December 04, 2009
1 min read
Save

Court tentatively approves legal settlement between AMA, UnitedHealth Group

A federal court preliminarily approved the $350 million settlement of a class-action lawsuit filed by the American Medical Association and other plaintiffs against UnitedHealth Group, according to an AMA press release.

In the suit, originally filed in 2000, the AMA, Missouri Medical Society, New York State Medical Society and other entities asserted that UnitedHealth Group colluded with others to underpay physicians for out-of-network services. The plaintiffs sought relief for physicians who were underpaid because of UnitedHealth Group’s use of a database operated by Ingenix, a UnitedHealth subsidiary.

In 2008, the New York Attorney General confirmed that the database was rigged to enable insurers to underpay out-of-network physicians, the release stated.

“It is important because it is just the latest in a series of successful suits against insurers who manipulate the claims processing system to underpay doctors,” said Alan E. Reider, JD, regulatory/legislative section editor for Ocular Surgery News, a sister publication of ORTHOSuperSite.com.

A separate-but-related agreement between UnitedHealth and the New York Attorney General called for replacing the faulty database with a more transparent one operated by FAIR Health, a research network led by Syracuse University, the release noted.
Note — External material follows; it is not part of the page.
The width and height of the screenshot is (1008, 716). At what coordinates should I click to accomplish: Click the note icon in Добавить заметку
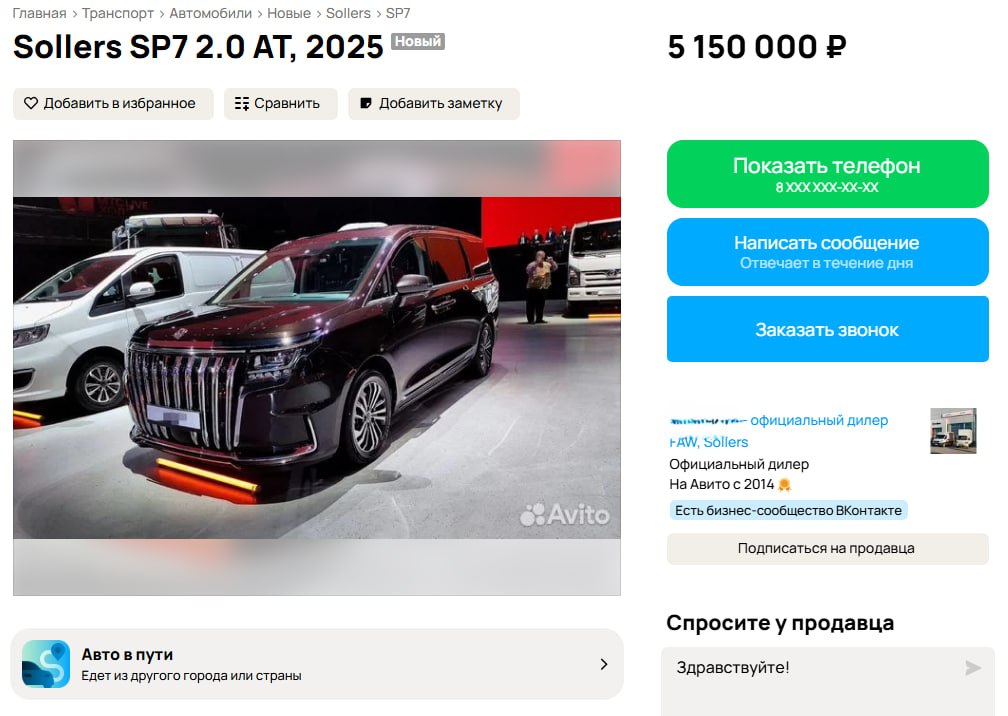click(x=366, y=103)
A later hearing in the U.S. District Court for the Southern District of New York will address the final approval of the settlement, the release stated.

“The court’s approval is an important step in finalizing a settlement that recognizes UnitedHealth’s flawed payment scheme resulted in significant damages to physicians who provided out-of-network care to patients enrolled with UnitedHealth,” AMA Immediate Past President Nancy H. Nielsen, MD, stated in the release. “Years of litigation and tireless advocacy from the AMA and organized medicine have exposed the industry-wide insurer scheme and paved the way for a more equitable way to set payments for out-of-network care.”